Benak atau pikiran kita tidak lepas dari dua kondisi yang kontradiktif, yaitu ilmu dan jahil (ketidak tahuan). Pada saat keluar rumah, kita menyaksikan sebuah bangunan yang megah dan indah, dan pada saat yang sama pula tertanam dalam benak gambaran bangunan itu. Kondisi ini disebut "ilmu". Sebaliknya, sebelum menyaksikan bangunan tersebut, dalam benak kita tidak ada gambaran itu. Kondisi ini disebut "jahil".
Pada kondisi ilmu, benak atau akal kita terkadang hanya [1] menghimpun gambaran dari sesuatu saja (bangunan, dalam misal). Terkadang kita tidak hanya menghimpun tetapi juga [2] memberikan penilaian atau hukum (judgement). (Misalnya, bangunan itu indah dan megah). Kondisi ilmu yang pertama disebut tashawwur dan yang kedua disebut tashdiq.

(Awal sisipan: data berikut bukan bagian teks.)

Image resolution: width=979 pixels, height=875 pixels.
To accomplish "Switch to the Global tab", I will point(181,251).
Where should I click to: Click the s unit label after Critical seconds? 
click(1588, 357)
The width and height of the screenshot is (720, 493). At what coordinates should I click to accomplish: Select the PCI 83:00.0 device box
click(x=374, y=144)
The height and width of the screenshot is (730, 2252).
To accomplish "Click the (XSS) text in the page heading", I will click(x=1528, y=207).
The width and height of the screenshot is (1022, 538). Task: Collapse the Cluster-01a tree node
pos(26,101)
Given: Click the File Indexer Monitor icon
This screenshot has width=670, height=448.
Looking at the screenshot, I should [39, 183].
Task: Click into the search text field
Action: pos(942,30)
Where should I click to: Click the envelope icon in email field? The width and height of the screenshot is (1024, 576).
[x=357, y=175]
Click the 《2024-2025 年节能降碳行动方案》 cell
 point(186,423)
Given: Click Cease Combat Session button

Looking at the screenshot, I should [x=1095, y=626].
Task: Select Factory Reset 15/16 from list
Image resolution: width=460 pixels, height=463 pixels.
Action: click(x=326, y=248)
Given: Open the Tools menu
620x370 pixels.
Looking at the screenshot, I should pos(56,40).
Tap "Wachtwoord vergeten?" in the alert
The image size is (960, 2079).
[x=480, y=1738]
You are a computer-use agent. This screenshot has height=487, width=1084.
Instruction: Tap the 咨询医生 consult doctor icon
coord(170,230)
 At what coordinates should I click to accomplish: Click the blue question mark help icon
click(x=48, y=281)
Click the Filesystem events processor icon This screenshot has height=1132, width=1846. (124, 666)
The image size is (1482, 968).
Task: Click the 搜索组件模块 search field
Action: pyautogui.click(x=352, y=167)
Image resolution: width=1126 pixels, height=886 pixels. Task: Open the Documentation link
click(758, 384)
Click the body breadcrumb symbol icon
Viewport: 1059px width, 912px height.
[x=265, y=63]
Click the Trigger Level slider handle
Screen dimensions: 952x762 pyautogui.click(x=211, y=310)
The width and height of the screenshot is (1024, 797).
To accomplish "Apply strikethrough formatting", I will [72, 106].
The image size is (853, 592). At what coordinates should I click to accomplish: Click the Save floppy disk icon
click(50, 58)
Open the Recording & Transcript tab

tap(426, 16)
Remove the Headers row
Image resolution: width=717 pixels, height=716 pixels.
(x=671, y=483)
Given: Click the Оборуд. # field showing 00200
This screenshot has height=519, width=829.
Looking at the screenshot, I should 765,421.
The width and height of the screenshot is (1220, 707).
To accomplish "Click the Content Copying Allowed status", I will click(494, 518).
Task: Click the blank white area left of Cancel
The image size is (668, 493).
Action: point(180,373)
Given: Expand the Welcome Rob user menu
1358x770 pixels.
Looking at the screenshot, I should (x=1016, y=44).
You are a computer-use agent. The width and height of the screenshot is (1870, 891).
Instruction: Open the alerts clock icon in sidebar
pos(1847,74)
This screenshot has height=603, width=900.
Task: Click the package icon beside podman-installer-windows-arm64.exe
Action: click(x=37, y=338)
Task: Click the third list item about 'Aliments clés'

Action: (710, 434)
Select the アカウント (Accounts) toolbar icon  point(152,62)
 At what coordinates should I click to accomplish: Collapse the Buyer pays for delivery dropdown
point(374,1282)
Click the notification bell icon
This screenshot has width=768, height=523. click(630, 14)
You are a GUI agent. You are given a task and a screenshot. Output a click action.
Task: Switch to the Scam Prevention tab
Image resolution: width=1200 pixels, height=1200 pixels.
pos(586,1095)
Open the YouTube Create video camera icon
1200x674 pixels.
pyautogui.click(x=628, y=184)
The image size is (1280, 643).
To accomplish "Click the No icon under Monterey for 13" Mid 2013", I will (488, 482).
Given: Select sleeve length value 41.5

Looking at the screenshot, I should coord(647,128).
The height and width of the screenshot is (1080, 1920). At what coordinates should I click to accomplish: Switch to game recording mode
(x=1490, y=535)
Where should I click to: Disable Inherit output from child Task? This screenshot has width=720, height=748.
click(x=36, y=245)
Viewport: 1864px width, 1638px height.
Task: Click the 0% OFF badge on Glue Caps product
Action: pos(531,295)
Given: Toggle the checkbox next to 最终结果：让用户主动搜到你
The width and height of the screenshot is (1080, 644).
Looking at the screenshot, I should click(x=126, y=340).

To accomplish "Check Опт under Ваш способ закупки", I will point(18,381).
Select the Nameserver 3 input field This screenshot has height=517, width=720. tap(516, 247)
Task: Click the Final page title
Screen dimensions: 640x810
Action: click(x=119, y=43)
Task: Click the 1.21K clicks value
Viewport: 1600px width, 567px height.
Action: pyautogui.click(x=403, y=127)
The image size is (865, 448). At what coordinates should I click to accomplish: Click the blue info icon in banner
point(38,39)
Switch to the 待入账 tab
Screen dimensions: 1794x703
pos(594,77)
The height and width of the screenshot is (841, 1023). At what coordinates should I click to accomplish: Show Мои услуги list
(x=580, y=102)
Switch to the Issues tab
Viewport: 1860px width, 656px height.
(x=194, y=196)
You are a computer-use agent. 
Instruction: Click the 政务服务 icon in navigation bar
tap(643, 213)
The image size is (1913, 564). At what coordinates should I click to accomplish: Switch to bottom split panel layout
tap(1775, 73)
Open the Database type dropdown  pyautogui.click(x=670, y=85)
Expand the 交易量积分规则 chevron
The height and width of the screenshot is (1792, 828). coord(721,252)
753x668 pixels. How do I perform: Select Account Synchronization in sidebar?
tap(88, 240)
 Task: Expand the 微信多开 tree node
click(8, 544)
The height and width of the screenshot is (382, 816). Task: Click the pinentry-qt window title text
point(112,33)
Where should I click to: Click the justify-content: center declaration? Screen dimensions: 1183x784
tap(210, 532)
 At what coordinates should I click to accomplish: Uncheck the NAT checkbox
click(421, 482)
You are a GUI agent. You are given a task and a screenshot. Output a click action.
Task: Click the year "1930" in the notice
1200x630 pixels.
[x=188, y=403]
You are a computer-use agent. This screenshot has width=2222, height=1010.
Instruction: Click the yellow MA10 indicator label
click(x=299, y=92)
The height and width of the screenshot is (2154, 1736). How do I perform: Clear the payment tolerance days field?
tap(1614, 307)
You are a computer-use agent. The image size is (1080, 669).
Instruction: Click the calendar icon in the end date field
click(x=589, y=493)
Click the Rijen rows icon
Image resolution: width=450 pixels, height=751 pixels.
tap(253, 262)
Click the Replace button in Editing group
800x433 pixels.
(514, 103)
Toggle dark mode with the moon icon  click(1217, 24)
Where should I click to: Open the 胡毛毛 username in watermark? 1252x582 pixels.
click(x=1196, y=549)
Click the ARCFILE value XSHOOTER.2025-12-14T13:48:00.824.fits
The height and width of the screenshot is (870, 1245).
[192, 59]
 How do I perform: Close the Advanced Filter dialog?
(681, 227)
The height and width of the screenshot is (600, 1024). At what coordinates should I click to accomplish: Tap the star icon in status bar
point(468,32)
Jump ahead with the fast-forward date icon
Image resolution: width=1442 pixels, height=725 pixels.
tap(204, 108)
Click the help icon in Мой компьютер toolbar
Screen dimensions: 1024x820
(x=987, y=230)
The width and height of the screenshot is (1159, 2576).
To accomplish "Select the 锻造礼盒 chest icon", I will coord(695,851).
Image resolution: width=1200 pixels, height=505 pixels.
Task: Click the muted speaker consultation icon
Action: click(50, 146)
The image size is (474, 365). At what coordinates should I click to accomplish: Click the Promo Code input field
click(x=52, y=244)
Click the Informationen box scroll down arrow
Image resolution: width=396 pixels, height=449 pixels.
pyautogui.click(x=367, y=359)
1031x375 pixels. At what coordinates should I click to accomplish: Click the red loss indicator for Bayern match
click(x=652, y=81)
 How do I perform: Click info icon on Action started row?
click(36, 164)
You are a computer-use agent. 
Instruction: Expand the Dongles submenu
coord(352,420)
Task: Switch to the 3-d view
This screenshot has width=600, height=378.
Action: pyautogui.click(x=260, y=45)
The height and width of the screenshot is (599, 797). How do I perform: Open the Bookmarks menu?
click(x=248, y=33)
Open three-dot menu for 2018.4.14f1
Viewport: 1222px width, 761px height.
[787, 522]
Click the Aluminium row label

Jadi tashawwur hanya gambaran akan sesuatu dalam benak. Sedangkan tashdiq adalah penilaian atau penetapan dengan dua ketetapan: "ya" atau "tidak/bukan". Misalnya, "air itu dingin", atau "air itu tidak dingin"; "manusia itu berakal", atau "manusia itu bukan binatang" dan lain sebagainya.
Kesimpulan, ilmu dibagi menjadi dua; tashawwuri dan tashdiqi.
Dharuri dan Nadzari

Ilmu tashawwuri dan ilmu tashdiqi mempunyai dua macam: dharuri dan nadzari. Dharuri adalah ilmu yang tidak membutuhkan pemikiran lagi (aksiomatis). Nadzari adalah ilmu yang membutuhkan pemikiran.
Lebih jelasnya, dharuri (sering juga disebut badihi) adalah ilmu dan pengetahuan yang dengan sendirinya bisa diketahui tanpa membutuhkan pengetahuan dan perantaraan ilmu yang lain. Jadi Ilmu tashawwuri dharuri adalah gambaran dalam benak yang dipahami tanpa sebuah proses pemikiran. Contoh: 2 x 2 = 4; 15 x 15 = 225 atau berkumpulnya dua hal yang kontradiktif adalah mustahil (tidak mungkin terjadi) adalah hal yang dharuri. Sedangkan nadzari dapat diketahui melalui sebuah proses pemikiran atau melalui pengetahuan yang sudah diketahui sebelumnya. (Lihat kembali definisi berpikir). Jadi ilmu tashawwuri nadzari adalah gambaran yang ada dalam benak yang dipahami melalui proses pemikiran. Contoh: bumi itu bulat adalah hal yang nadzari.

Kulli dan Juz'I

Pembahasan tentang kulli (general) dan juz'i (parsial) secara esensial sangat erat kaitannya dengan tashawwur dan juga secara aksidental berkaitan dengan tashdiq.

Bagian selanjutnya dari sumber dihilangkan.